29:見付宿(みつけ)
・天保14年の人口3935人、家数1029軒、旅籠56軒、本陣2軒
・律令政治の時代には遠江国府が置かれ、入江がこのあたりまできており「今之浦」という地名だった
・中泉には家康が使った中泉御殿があったが、後に幕府直轄の代官所となった

 見付---中泉---天竜川渡船場跡---天龍川町---子安町---浜松 16.4km
 2003年1月12日、2012年1月7日





 見付宿への坂道を下った所の右に木戸跡の標識がある。道の反対側には一里塚跡がある。愛宕山の入り口の階段の横なので、昔は木戸と一里塚跡とが接していたようだがどのようになっていたのかと気にかかる。見付宿は、京から東下りの旅人がこの付近まできて、初めて富士を見ることから、富士を見つけるという意味で「見付け」というようになったらしい。


 宿場内を進んでいくと右手に真新しい白壁と瓦づくりの建物、それと「東海道分間延絵図」と宿場案内付きの掲示板がある。見付支店の看板が掛かっているが、どこの支店だったか(JA?)忘れてしまった。その横には東之梅塚というのがあった、が由来は不明。その先の大通りの両側に問屋場跡と本陣跡があるとガイドブックには載っているが確認できなかった。見落としたかな?


 しかしその先の旧見付学校と淡海国玉神社は大きいので見落とはしなかった。旧見付学校は見付のシンボルとなっている建物で、日本最古の現存する木造小学校であるとのことだ。明治8年に2階+2階の楼付きで立てられ、その後に3階部分が増築され5階建てとなったものである。当時としてはずいぶんとハイカラな小学校だったのではないかと思う。今は市の郷土資料館となっている。そういえば、私の通っていた昭和時代の小学校も木造の平屋だったな・・・・・。


 2012年1月7日、本陣跡を探して再び見付宿を尋ねた。宿場内を進んでいくと右手の静岡銀行の所に問屋場跡の標識が現れる。その先に進むと左手の秀英予備校の所に脇本陣跡の標識が現れる。更に進んでいくと交差点の右手、お茶屋・谷口園の所が本陣跡である。なお、通りの反対側にも本陣があったのでここは北本陣と言われていたとのことである。

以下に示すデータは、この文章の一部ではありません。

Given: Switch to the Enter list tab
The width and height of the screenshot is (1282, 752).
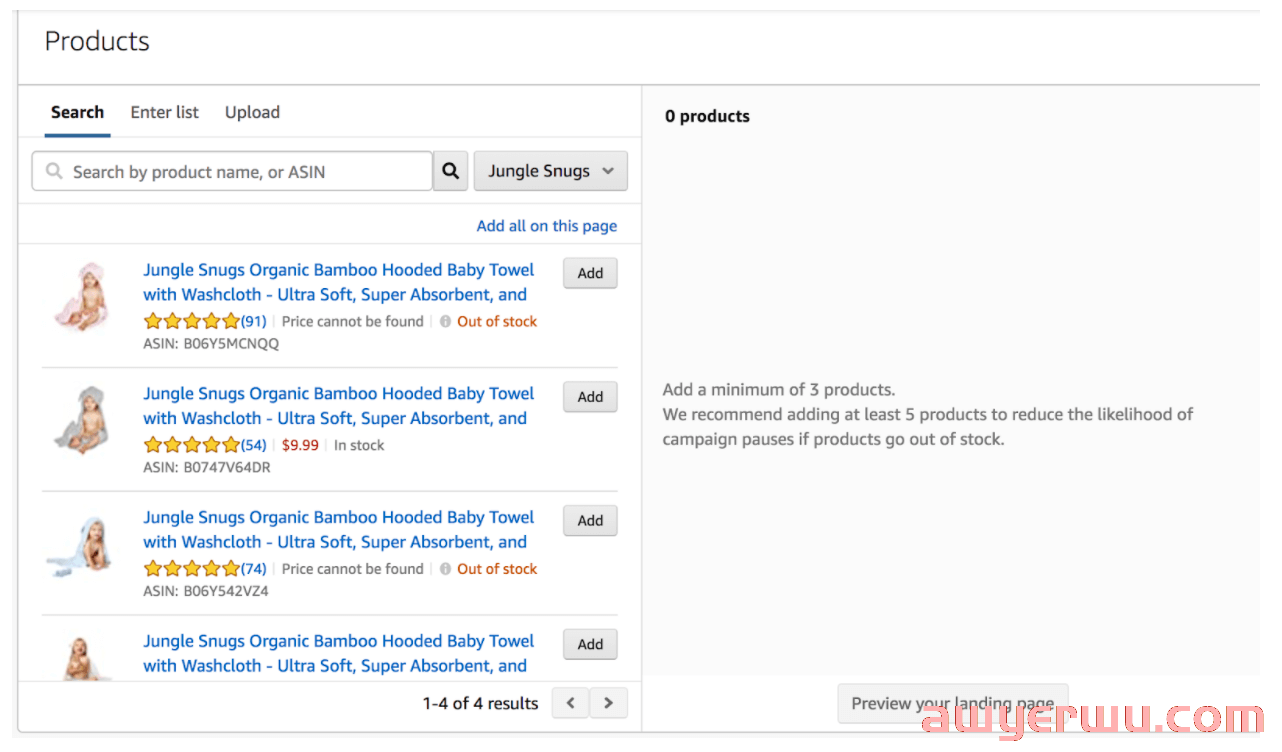Looking at the screenshot, I should click(x=165, y=112).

 通りの反対側の割烹料理菊善の所が南本陣跡である。ちなみに菊善の所には本陣跡の標識の設置はない。いろいろ事情があるとのことだった。旧見付学校の先に進むと、右手に脇本陣大三河屋の門が立っている。その案内板には見付宿の絵図が示されていて、往時の宿場の様子がよくわかる。その隣にはいこい茶屋があり休息を呼びかけられたが時間がないので話を伺うだけで失敬した。(追記完)

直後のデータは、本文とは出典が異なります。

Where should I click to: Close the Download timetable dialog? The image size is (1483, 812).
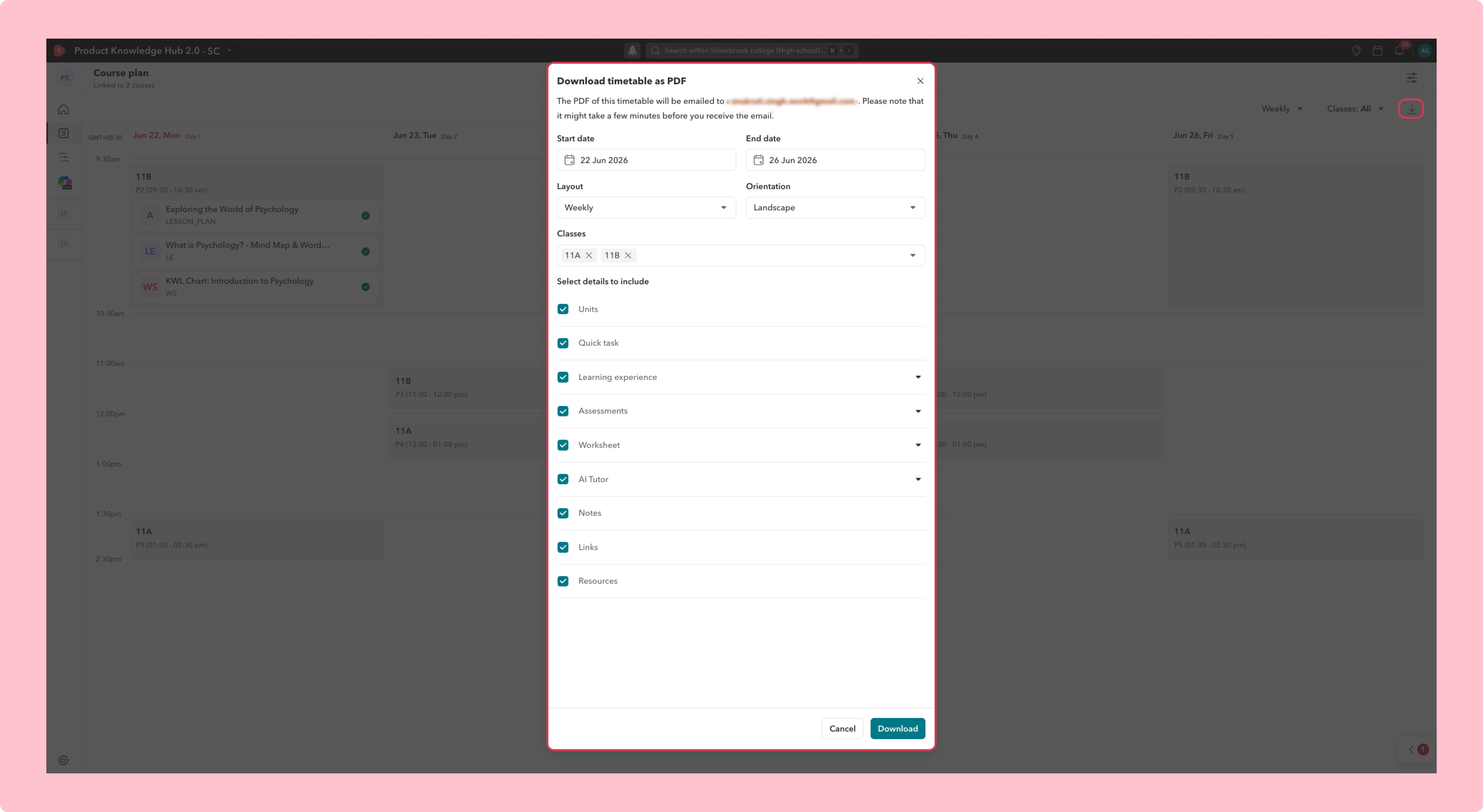(920, 81)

 さて旧見付学校を跡にして街道にもどって進もうとすると、すぐ右手に大判焼きの看板が掛かった谷口屋があった。通りすぎたが、昼飯を食べられそうな店がないのでここで食べられないかのぞいてみた。軽食があったので、早速焼きそばを食べ、お茶を飲み、ついでにお汁粉も食べてしまった。ガイドブックには脇本陣や南本陣が道路の反対側にあると書いてあるが、先を急ぐのでパスすることにした。街道である加茂川通りを進み、300m先の交差点で左折して大通りを南へと進む。左折しないで直進すると姫街道という浜名湖迂回の街道となる。緩い坂道を登り岩田郵便局前を通過して行くとやがて左手に府八幡宮の大きな木々が見える。商店街に入るとジュビロ磐田の選手たちの写真入り敷石があり、熱烈応援のムートが漂っていた。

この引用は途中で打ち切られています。